Каладиус остановился, как вкопанный. Он сразу понял, о чём она говорит. Медленно, словно нехотя, повернулся к ней.
– Я не могу… – проговорил он. – Я не знаю, что будет, если печать падёт… Ваше тело давно должно было погибнуть…
– Я знаю, что делаю! – резко оборвала его Мэйлинн. – И я требую, чтобы вы сняли печать!
– Не могу! – лицо мага словно окаменело.
– Делайте, что я говорю! – гнев исказил лицо лирры. – Делайте, или я прокляну вас!
– Но…
– Сделай это, глупый старик! – одним рывком Мэйлинн оказалась рядом с Каладиусом и схватила его за ворот. Её глаза сейчас горели почти не метафорическим огнём. – Ты должен! Я всё исправлю!
Мгновение, которое показалось обоим вечностью, Каладиус смотрел прямо в глаза Мэйлинн. Вероятно, он прочёл в них нечто, что наполнило его сердце одновременно глубокой печалью, но и решимостью. Ничего не говоря, он прикрыл глаза, словно вслушиваясь во что-то, происходящее внутри лирры.
Судорога прокатилась по телу Мэйлинн. Каждая мышца, каждый орган, каждый нерв словно обожгло огнём. Хриплый крик, больше похожий на вой раненого зверя, вырвался из её груди. Но одновременно с этим пришло ощущение беспредельной мощи. В это мгновение Мэйлинн была самым могущественным магом из когда-либо живших или живущих. Наверное, она была почти богиней.
Оттолкнув обмякшего Каладиуса, Мэйлинн шагнула вперёд. Ей не требовались ни слова, ни жесты, ни даже мысли. Магия стала самой её сутью. Скалы, окружавшие наступавших, вдруг словно взорвались изнутри. Каменные осколки безжалостно секли лирр, превращая их в бесформенные куски мяса, при том, что ни один осколок не задел ни Пашшана, ни подбежавшего к нему на подмогу Бина. Смертный стон пронёсся над скалами – они словно вторили стонам десятков умирающих.
Второй удар Мэйлинн был не менее сокрушающим, и так же никак не проявился в её действиях. Она всё так же неподвижно стояла, глядя в пустоту, а в этот момент прибрежные скалы вдруг стали резко удлиняться, превращаясь в какие-то подобия каменных змей или копий. Эти копья, быстро увеличиваясь в размерах, тянулись к оставшимся на берегу лиррам.
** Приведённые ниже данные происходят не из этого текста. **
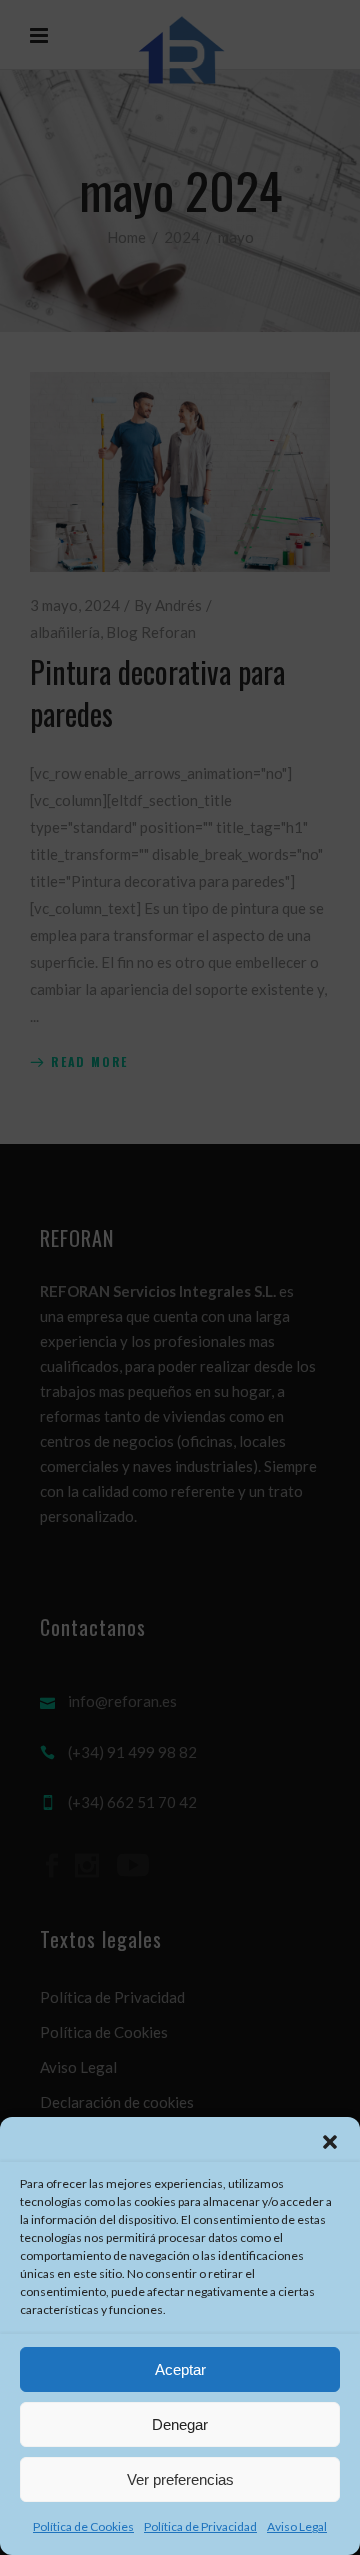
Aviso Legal (297, 2526)
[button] (330, 2142)
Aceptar (180, 2369)
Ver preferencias (180, 2479)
Опытные магини среагировали молниеносно, но на этот раз силы были слишком неравны. Лишь лёгкое дрожание воздуха вокруг каменных змей обозначило лопающиеся, рвущиеся магические щиты. А через несколько мгновений камни с жадным чавканьем вонзились в вопящих лирр. Они были словно живыми, настигая даже тех, кто пытался бежать. Несколько магистров бросились в воду, надеясь уплыть, но через несколько секунд из моря взметнулись острые, словно иглы, скалы, и беглецы, подобно каким-то гротескным гигантским насекомым, оказались просто нанизаны на них.
Вот так за какие-то полминуты на острове, как и прежде, осталась лишь одна лирра. Хотя, конечно, вставал закономерный вопрос – а была ли она всё ещё лиррой? Очевидно, это была уже не та Мэйлинн, что около года назад спасла Бина от разъярённых колонов, и даже не та, что сорок дней назад высадилась на Полумесяце.
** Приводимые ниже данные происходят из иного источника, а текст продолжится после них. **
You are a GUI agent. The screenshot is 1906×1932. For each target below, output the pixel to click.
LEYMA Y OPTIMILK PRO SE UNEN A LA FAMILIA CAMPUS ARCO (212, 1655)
Все присутствующие с немым ужасом взирали на это сверхъестественное существо. Каладиус, так и не поднявшись на ноги, даже отвернулся, словно от Мэйлинн исходило невыносимое для его глаз сияние. С ужасом, смешанным с тоской, глядел Бин. Меч выпал из его руки, и парень, не мигая, смотрел на лирру. Даже Пашшану изменила его извечная невозмутимость – в его глазах читался страх. Что они видели – Мэйлинн не понимала. Ей казалось, что сама она нисколько не изменилась.
Но вдруг очередная судорога скрутила её тело, и новая, всемогущая Мэйлинн тут же поняла, что это значит. Тело едва справлялось с тем новым, что поселилось в нём. Будь Мэйлинн сейчас всё той же лиррой, она бы решила, что умирает. Но новая Мэйлинн, конечно, не могла умереть. Но вот лишиться этого тела – запросто. А между тем, у неё оставалось ещё одно неисполненное дело.